New Analysis Reveals More Potential Contributors to Takayasu Arteritis

Dr. Sawalha

In the 1970s, Japanese researchers reported that Takayasu arteritis is associated with the human leukocyte antigen (HLA) region of chromosome 6, which encodes a variety of cell-surface proteins that help regulate the immune system.² Subsequently, researchers linked the disease to a specific variant of the HLA class B gene, known as the HLA-B*52 allele, which encodes one of these immune system-regulating cell-surface proteins.

“There was always a question whether or not other genes outside the HLA region might be contributing,” Dr. Sawalha says. Then in 2013, he and colleagues conducted a genome-wide association study that used an unbiased approach to scan the genomes of more than 450 patients and look for differences compared with healthy controls.³ The study searched for genetic variants, mainly in the form of single-letter changes in the DNA known as single nucleotide polymorphisms (SNPs), which occur with a significantly higher frequency in people with Takayasu arteritis than in healthy counterparts.

The study not only confirmed the Takayasu arteritis association with HLA-B*52 but also identified several new associations with small parts of the human genome beyond that HLA region. Akin to neighborhoods, these genetic susceptibility loci are stretches of DNA that may include multiple genes. From that initial effort and another four large-scale genetic studies, researchers have found Takayasu arteritis associations with 18 genetic susceptibility loci so far.

“So we’ve gone a long way from only having the HLA-B*52 connection to now having a number of genetic susceptibility loci within the HLA and also outside of the HLA,” Dr. Sawalha says. “That helps us understand the disease better, especially from the immunologic standpoint, but we are still not there yet. We still have much more work to do.”
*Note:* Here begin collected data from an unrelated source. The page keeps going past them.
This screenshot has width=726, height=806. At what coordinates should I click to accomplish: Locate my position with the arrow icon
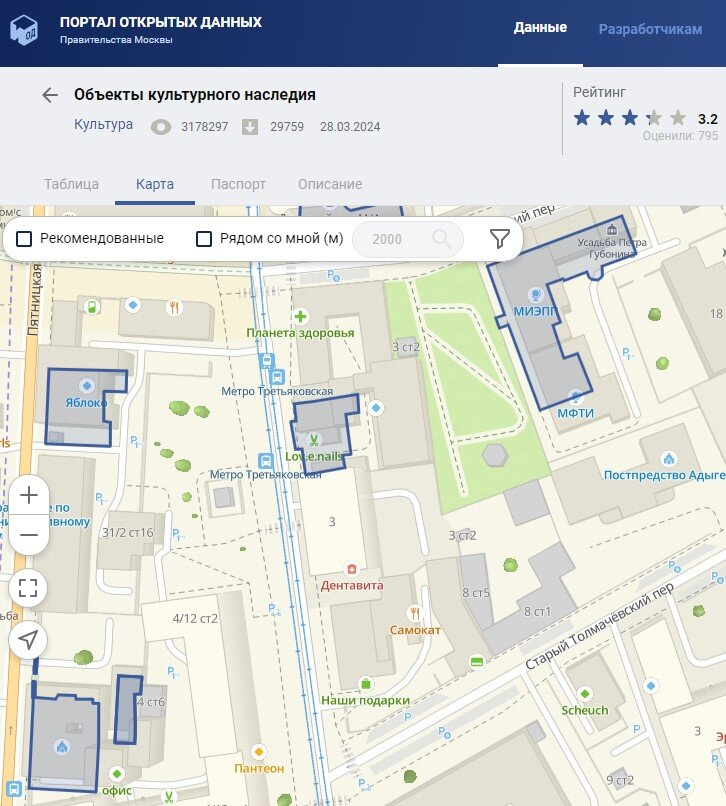[29, 639]
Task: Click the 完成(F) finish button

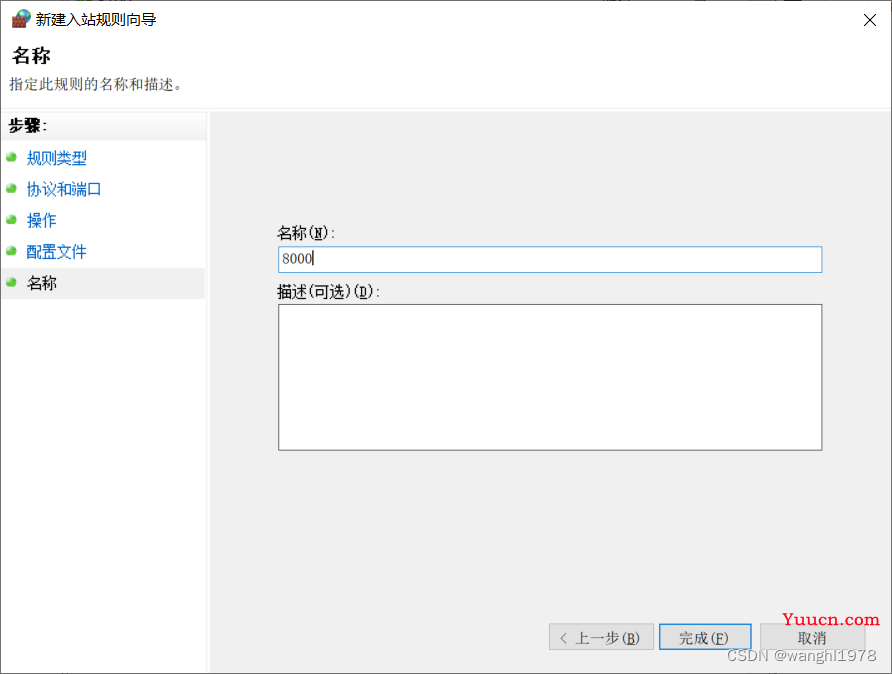Action: (x=705, y=637)
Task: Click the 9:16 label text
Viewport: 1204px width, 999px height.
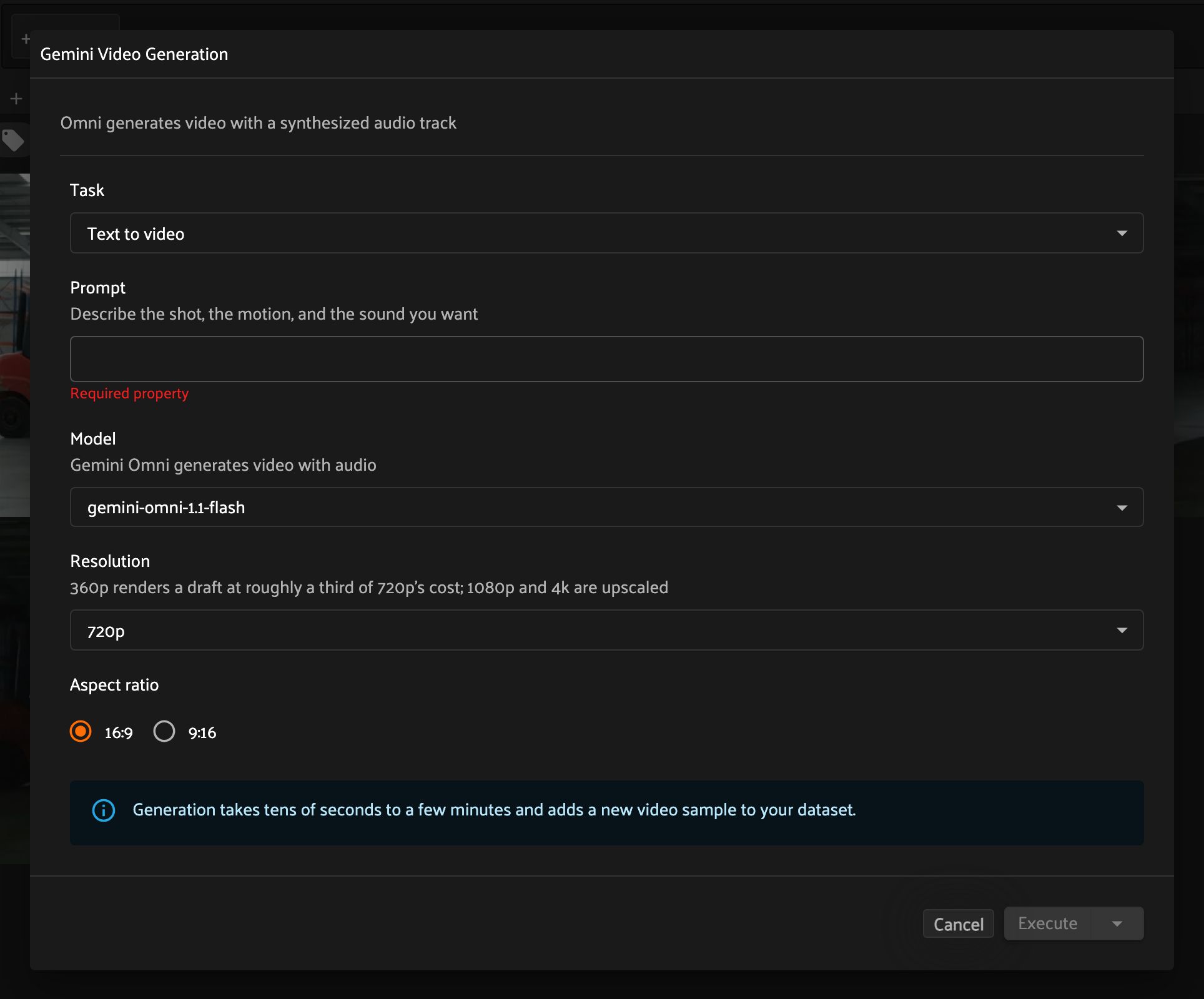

Closer Genetic Associations

One pressing task has been figuring out which genes within each genetic susceptibility loci are truly associated with Takayasu arteritis. “We take these regions and try to identify, as much as we can, what might be the causal variant—the causal gene—and how it might affect the cause of the disease,” Dr. Sawalha says. In the review paper, he and Dr. Casares-Marfil used several methods to help determine these causal relationships with more precision. Within each genetic neighborhood, or locus, the researchers tried to determine which genetic variants were consistently associated with Takayasu arteritis. From those candidates, they asked which were associated with unusually higher or lower gene activity in disease-relevant cells and tissues, like in immune cells and tissue from the aorta.